At least it gave me the opportunity to visit the Thought Leadership Centre in the Maclaren’s Technology Centre just outside Woking – a rather austere, white-walled, multi-million pound all-singing all-dancing conference facility dripping in state-of-the art technology – the ideal location, I mused, to consider austerity Britain. Indeed, the audience’s response to the question whether we felt better off today may well have elicited a different response from a crowd seated in a draughty hall in Skelmersdale.
The interaction of the audience, carefully selected by the diligent use of profiling techniques but one from a quick scan which looked to be firmly in the mature, affluent, WASP camp, was limited to responding – by tablet (natch) – to a few anodyne questions by pressing an emoticon reflecting our mood. (Before we know it emoticons will be the new form of hieroglyphs).
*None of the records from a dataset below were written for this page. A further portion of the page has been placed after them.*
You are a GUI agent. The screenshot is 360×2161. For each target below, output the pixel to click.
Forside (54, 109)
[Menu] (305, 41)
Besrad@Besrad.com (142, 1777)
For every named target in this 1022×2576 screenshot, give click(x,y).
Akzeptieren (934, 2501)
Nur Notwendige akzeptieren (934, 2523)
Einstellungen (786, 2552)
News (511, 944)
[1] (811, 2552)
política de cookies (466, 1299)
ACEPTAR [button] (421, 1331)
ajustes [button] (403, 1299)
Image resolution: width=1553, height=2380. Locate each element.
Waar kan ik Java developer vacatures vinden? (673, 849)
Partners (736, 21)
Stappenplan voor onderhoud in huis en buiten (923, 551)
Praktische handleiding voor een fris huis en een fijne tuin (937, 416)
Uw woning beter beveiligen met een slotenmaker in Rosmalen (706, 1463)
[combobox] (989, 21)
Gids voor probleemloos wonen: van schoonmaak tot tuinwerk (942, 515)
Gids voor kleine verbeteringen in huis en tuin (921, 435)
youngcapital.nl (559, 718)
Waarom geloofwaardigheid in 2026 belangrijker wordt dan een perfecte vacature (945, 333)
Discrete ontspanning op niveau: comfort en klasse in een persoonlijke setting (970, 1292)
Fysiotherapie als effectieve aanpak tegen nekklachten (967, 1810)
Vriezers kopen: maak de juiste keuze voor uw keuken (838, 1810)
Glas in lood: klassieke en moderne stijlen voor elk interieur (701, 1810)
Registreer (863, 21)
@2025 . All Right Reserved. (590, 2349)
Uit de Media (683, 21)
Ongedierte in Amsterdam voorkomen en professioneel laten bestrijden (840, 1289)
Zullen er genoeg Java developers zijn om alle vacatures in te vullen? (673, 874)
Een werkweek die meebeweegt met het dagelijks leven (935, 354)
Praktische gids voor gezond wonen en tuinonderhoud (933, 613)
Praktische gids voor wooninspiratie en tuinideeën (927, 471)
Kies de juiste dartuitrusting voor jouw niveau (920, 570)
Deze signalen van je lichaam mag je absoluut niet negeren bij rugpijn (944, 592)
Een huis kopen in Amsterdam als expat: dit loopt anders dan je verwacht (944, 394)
The panel, of whom only three were standing in the election and one of those as a SNP candidate in a foreign country, were plucked from the D list of party spokespeople and only the rather bumptious and over-bearing Chris Bryant seemed capable of forming and expressing a series of logical thoughts. The Ukipper confirmed the view that cogent argumentation and party policy were two irreconcilable concepts.
The recording was rather stochastic as the “debate” was halted every now and then to allow for commercial breaks, but Christiane Amanpour kept it together effortlessly – you would have thought she did this for a living – and I just about managed to escape the ever-circling arms of Morpheus.
The show went out on Friday and is now condemned to an endless cycle of repeats. Still, it was my big break into the world of TV and I have played my small part in educating the world about the issues impacting the Brits and giving some poor sap stuck in a hotel room in Tashkent a nano-second of entertainment.